_ABOUT THIS TASK_:
In your copy, set down the entries exactly and exclude the pictures.

_RECORD EXCERPTS_:
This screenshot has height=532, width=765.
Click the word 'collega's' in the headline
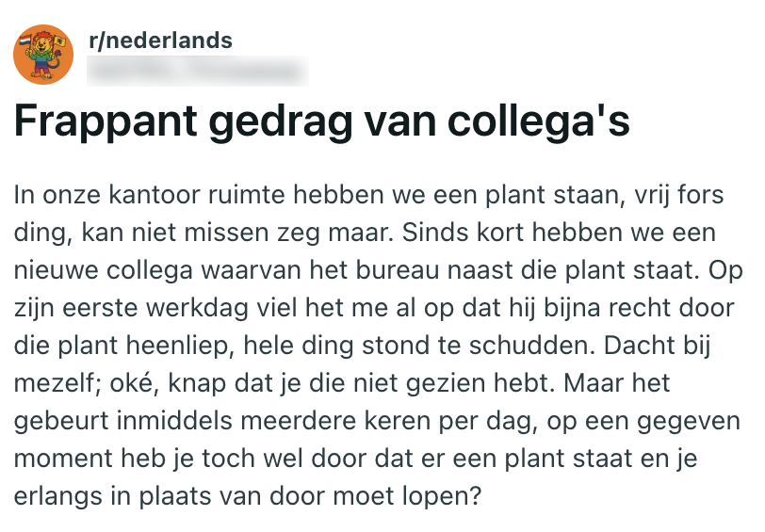[542, 124]
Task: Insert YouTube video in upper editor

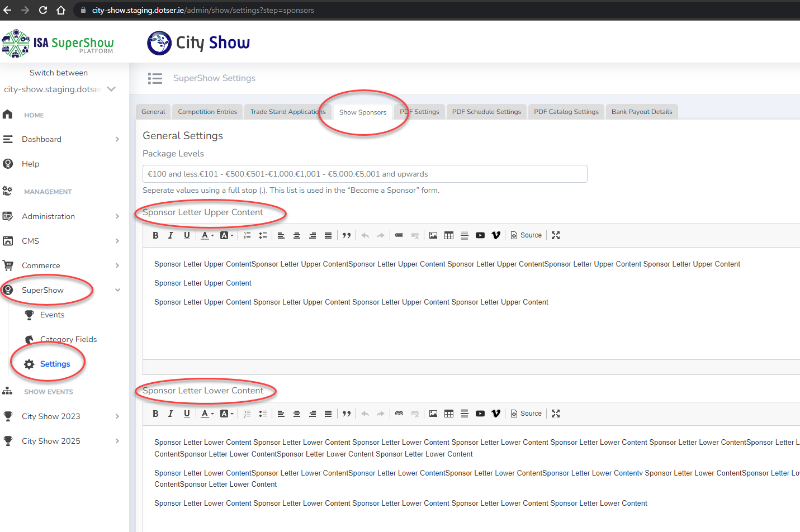Action: click(480, 235)
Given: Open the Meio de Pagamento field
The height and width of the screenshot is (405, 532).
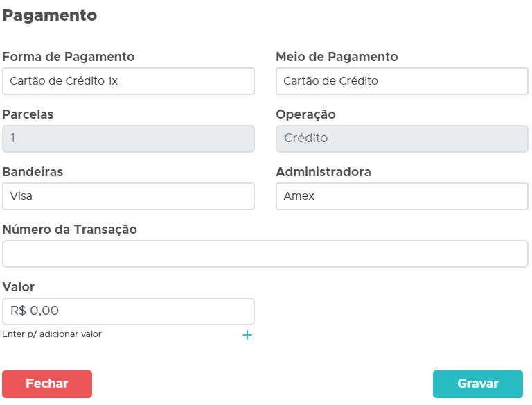Looking at the screenshot, I should click(x=402, y=81).
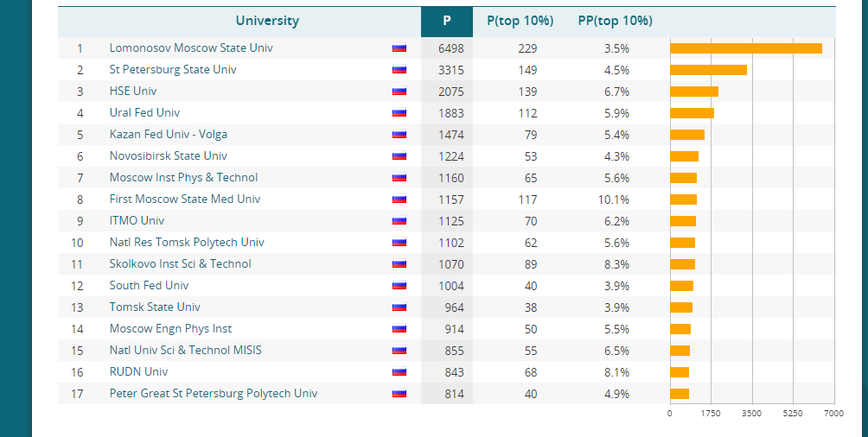
Task: Click the flag beside Skolkovo Inst Sci & Technol
Action: (x=399, y=264)
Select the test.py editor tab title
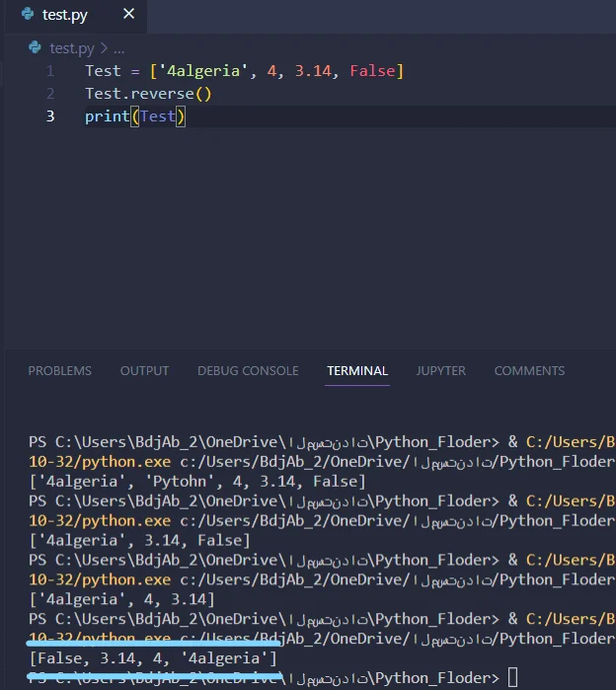This screenshot has height=690, width=616. 64,15
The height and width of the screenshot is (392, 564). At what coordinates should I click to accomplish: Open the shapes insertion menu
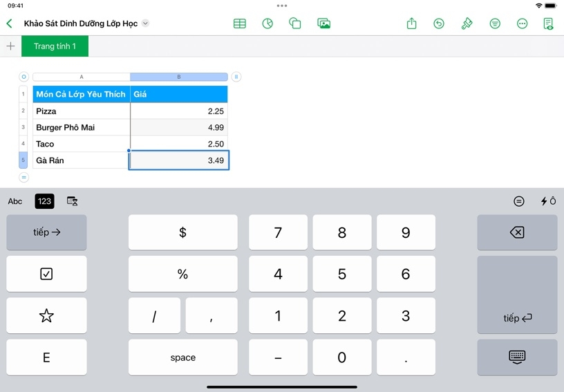click(295, 24)
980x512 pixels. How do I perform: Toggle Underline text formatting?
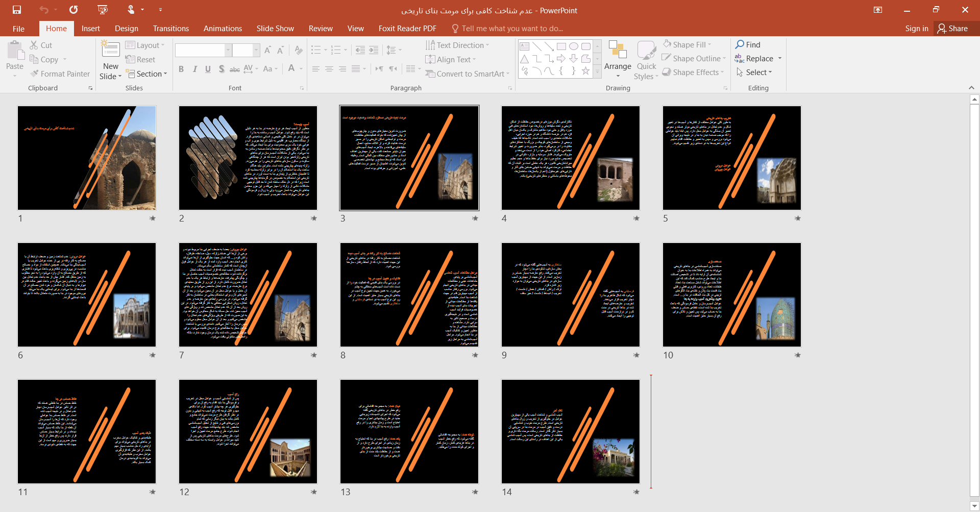[208, 69]
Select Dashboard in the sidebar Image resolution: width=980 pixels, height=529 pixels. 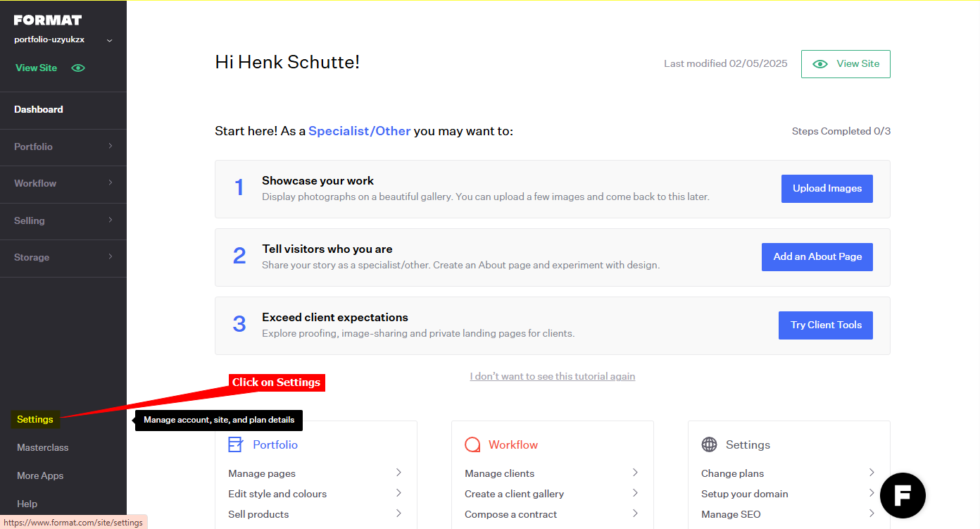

_ANSWER SPACE_:
This screenshot has height=532, width=765.
Click the word 'collega's' in the headline
[542, 124]
Task: Insert YouTube video in upper editor

Action: click(480, 235)
Given: Open the Meio de Pagamento field
The height and width of the screenshot is (405, 532).
Looking at the screenshot, I should click(x=402, y=81).
Task: Click the flag beside Skolkovo Inst Sci & Technol
Action: (x=399, y=264)
Select the test.py editor tab title
This screenshot has height=690, width=616. 64,15
The height and width of the screenshot is (392, 564). At what coordinates should I click to accomplish: Open the shapes insertion menu
click(295, 24)
980x512 pixels. How do I perform: Toggle Underline text formatting?
[208, 69]
Select Dashboard in the sidebar Image resolution: width=980 pixels, height=529 pixels. 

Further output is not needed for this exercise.